Tugas
Tolong ringkas paragraf dalam dokumen tentang regionalisasi pekerjaan PPAT yang diawali "Adanya regionalisasi pekerjaan PPAT juga" menjadi daftar poin yang tetap memuat fakta utamanya.

Adanya regionalisasi pekerjaan PPAT juga
berakibat pada makin luasnya tanggung jawab PPAT. Seorang PPAT harus menerima
pekerjaan yang bukan pada wilayah dan daerah kerja PPAT yang bersangkutan.
Sangat dimungkinkan beban biaya peralihan hak dan pembebanan hak akan
disesuaikan pada wilayah yang bersangkutan, yang akan dibebankan
kepada para pihak yang membutuhkan jasa PPAT. Misalnya suatu saat seorang PPAT
di daerah kerja Kota Banjarmasin sangat dimungkinkan melakukan pendaftaran
peralihan hak atau pembebanan hak di Kota Balikpapan, walaupun para pihaknya berada di Kota Banjarmasin untuk
menandatangani aktanya. Karena tanah yang akan dialihkan atau dibebankan berada
di Kota Balikpapan, melalui Kantor Pertanahan Kota Balikpapan. Efek yang
terjadi menyangkut beban biaya yang akan disesuaikan pada wilayah pendaftaran
tersebut. Meningkatnya beban biaya proses pendaftaran, peralihan dan pembebanan
hak akan menjadi permasalahan untuk nantinya, disaat beban masyarakat sudah
sangat berat saat ini.

Data yang Diberikan
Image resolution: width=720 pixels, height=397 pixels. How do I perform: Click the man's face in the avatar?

--

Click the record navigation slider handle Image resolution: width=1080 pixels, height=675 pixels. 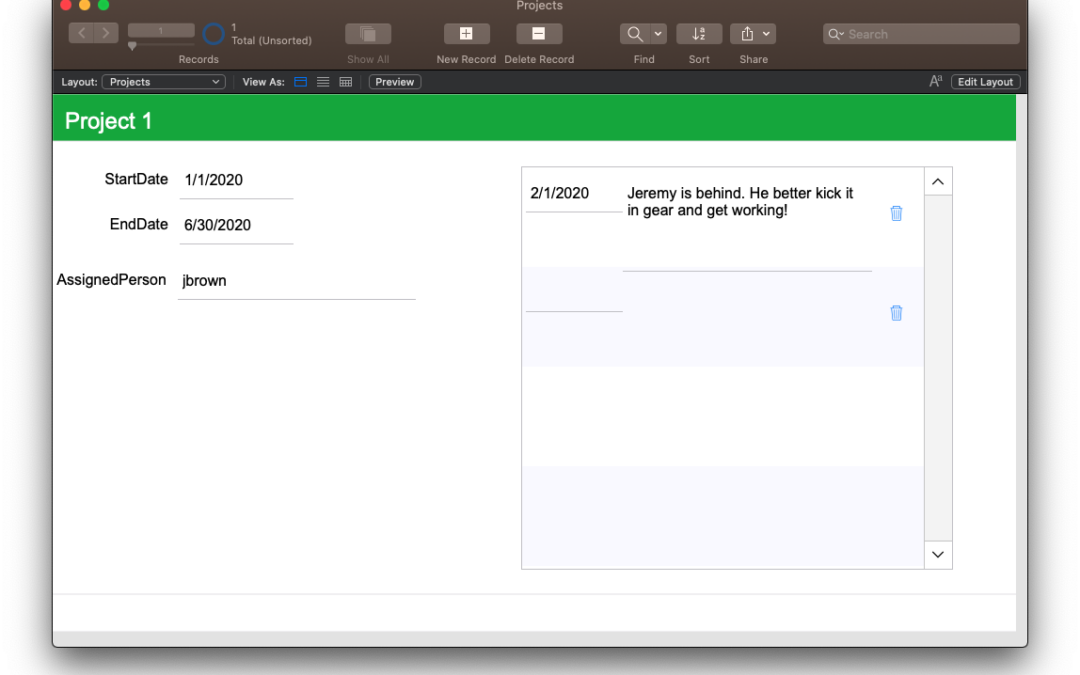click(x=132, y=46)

Jawaban Latihan
- Regionalisasi pekerjaan PPAT memperluas tanggung jawab PPAT. PPAT harus menerima pekerjaan di luar wilayah dan daerah kerjanya.
- Biaya peralihan hak dan pembebanan hak kemungkinan besar disesuaikan dengan wilayah yang bersangkutan. Biaya itu dibebankan kepada para pihak yang membutuhkan jasa PPAT.
- Contohnya, PPAT di daerah kerja Kota Banjarmasin dapat melakukan pendaftaran peralihan atau pembebanan hak di Kota Balikpapan melalui Kantor Pertanahan Kota Balikpapan karena tanahnya berada di sana, walaupun para pihak menandatangani akta di Kota Banjarmasin.
- Akibatnya, beban biaya disesuaikan dengan wilayah pendaftaran tersebut.
- Meningkatnya biaya proses pendaftaran, peralihan, dan pembebanan hak akan menjadi masalah di kemudian hari, padahal beban masyarakat saat ini sudah sangat berat.